Nothing but the lines from the one with "Where should I click to: Focus" through the last line of the data should be restated, each word for word.

━━ Provided data

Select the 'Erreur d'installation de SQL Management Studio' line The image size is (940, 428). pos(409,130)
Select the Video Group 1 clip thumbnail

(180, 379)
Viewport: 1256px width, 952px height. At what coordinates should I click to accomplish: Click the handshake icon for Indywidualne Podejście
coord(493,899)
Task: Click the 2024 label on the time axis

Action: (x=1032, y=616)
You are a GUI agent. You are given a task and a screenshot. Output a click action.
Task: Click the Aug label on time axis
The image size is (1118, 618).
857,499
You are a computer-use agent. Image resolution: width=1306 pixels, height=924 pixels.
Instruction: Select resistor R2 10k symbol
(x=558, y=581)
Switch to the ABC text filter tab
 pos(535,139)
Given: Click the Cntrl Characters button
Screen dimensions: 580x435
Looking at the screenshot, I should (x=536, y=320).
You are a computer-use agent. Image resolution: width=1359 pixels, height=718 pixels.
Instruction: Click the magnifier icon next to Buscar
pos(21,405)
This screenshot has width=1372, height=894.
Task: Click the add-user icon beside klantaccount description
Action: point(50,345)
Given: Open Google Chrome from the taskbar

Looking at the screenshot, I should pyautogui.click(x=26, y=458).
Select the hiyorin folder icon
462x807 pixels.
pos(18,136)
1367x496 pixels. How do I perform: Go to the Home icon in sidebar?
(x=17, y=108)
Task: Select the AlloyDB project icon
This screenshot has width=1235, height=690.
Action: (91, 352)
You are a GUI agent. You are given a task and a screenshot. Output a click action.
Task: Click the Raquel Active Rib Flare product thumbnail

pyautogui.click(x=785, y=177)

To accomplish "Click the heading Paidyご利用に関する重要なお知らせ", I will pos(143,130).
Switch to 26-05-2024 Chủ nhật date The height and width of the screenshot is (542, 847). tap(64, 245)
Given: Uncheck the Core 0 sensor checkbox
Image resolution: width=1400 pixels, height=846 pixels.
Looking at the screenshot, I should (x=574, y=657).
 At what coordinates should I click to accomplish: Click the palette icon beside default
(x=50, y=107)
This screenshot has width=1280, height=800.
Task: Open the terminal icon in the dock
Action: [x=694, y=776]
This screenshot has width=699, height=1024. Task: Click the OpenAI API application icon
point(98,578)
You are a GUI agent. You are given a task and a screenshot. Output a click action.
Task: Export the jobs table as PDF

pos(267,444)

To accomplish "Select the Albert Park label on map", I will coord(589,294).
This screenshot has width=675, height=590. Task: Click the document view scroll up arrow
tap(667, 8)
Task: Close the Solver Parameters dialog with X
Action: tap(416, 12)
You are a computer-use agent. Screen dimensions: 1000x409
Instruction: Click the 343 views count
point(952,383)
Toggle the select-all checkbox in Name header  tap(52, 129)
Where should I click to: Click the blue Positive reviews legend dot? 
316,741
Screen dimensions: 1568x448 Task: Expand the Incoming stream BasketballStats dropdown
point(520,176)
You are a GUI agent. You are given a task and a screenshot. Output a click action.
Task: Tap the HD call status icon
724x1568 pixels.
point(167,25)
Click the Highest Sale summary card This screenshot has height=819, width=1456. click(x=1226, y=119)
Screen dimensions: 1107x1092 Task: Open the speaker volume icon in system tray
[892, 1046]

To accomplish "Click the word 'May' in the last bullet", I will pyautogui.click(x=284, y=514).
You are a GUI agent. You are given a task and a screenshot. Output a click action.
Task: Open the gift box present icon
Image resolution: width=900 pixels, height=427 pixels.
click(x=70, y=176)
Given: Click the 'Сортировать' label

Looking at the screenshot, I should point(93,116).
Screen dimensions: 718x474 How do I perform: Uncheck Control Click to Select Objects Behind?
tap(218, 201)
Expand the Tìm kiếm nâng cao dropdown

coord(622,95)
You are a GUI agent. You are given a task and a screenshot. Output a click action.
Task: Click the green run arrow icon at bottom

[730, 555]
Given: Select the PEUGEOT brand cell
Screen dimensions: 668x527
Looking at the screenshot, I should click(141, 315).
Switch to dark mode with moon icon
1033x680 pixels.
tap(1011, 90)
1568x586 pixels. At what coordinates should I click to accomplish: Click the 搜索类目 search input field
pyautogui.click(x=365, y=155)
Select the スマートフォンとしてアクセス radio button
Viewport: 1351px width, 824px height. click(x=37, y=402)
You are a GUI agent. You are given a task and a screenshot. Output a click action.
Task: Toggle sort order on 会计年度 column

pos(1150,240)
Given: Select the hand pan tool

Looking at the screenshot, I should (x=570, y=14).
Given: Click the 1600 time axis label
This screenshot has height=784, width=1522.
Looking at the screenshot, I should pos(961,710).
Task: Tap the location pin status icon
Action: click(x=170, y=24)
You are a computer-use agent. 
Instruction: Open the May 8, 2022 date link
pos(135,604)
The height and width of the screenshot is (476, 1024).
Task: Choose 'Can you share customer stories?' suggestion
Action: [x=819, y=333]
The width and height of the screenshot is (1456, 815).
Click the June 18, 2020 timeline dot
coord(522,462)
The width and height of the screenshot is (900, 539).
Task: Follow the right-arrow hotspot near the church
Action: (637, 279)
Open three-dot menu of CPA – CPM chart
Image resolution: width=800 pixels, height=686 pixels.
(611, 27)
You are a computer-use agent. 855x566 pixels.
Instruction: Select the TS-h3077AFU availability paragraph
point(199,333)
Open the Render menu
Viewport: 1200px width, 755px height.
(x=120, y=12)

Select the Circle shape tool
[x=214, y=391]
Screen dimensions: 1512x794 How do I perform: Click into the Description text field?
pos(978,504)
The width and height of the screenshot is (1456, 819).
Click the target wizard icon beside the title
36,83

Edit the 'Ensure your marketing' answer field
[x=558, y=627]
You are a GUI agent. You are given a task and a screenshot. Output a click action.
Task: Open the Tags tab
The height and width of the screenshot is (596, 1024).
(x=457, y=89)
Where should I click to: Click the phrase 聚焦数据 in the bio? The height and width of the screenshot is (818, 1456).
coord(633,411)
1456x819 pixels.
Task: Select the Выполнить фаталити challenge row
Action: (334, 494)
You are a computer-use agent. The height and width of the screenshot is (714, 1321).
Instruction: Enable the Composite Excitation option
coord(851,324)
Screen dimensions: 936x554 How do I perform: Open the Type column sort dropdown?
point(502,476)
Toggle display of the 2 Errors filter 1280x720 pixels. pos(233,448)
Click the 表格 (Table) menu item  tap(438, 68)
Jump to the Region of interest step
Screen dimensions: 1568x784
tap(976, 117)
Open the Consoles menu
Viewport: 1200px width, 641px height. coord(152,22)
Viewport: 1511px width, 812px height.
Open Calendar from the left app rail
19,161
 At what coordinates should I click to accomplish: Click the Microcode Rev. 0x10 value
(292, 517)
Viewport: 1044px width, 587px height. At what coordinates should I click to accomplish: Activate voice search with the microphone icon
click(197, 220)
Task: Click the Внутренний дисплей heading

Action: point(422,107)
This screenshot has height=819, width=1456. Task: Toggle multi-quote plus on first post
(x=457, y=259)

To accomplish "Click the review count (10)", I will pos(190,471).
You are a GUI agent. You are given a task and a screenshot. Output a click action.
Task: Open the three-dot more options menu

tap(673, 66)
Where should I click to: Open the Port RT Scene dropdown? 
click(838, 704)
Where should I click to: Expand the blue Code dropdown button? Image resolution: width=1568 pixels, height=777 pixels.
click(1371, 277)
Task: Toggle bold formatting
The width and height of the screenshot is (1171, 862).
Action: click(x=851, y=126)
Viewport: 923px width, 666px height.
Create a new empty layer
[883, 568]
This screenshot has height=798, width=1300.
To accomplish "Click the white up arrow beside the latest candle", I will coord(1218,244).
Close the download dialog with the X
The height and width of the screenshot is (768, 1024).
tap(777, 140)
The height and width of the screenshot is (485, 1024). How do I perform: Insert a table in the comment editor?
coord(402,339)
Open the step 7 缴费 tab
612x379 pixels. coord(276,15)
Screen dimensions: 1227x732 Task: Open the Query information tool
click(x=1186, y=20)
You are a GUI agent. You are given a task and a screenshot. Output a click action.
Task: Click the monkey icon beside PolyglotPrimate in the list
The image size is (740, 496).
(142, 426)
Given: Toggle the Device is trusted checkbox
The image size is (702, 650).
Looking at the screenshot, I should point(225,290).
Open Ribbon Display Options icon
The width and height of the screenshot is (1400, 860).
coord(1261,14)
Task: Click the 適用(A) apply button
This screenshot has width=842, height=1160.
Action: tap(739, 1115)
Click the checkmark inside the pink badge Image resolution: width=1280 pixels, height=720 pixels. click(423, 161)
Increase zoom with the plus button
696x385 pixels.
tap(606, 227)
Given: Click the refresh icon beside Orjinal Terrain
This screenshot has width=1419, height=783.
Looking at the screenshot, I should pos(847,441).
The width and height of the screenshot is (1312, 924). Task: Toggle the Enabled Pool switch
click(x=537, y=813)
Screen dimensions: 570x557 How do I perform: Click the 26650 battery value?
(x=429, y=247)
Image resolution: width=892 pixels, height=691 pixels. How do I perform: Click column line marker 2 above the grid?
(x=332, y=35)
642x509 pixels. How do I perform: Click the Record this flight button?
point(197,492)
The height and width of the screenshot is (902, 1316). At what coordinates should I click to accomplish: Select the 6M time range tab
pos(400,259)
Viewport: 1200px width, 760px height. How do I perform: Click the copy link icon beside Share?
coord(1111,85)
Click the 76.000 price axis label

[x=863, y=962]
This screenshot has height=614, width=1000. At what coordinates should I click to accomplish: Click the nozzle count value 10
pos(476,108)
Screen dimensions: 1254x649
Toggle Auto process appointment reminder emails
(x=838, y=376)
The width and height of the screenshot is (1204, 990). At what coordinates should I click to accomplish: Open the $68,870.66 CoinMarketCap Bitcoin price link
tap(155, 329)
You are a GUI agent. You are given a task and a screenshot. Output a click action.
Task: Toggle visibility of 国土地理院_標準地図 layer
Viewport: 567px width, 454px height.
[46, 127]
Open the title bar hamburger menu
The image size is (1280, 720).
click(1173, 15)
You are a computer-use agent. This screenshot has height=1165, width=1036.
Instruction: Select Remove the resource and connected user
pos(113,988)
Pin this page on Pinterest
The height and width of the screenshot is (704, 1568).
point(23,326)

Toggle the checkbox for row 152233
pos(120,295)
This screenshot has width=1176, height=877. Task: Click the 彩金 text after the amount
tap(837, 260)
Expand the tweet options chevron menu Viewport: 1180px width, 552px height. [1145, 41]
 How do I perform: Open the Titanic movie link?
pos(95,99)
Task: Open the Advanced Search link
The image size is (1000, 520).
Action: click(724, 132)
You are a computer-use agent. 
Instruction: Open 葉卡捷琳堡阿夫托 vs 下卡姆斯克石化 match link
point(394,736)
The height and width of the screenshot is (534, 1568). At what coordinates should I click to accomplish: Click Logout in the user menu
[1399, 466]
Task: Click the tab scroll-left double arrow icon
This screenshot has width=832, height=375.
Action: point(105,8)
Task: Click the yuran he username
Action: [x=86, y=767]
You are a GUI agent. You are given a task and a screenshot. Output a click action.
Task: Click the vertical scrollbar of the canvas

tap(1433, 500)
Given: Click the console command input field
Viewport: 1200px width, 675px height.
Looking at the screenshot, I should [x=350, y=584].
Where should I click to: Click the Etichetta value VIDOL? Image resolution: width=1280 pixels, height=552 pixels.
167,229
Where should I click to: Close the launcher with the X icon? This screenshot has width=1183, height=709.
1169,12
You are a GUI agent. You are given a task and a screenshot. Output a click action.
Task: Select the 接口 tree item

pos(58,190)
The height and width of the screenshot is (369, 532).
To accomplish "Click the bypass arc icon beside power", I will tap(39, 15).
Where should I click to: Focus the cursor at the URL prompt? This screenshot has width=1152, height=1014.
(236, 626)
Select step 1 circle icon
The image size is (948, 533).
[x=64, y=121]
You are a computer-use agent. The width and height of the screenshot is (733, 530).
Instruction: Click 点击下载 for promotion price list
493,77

━━━━

§ Answer space:
Where should I click to: Focus the cursor at the URL prompt? This screenshot has width=1152, height=1014.
(236, 626)
Select step 1 circle icon
The image size is (948, 533).
[x=64, y=121]
You are a computer-use agent. The width and height of the screenshot is (733, 530).
Instruction: Click 点击下载 for promotion price list
493,77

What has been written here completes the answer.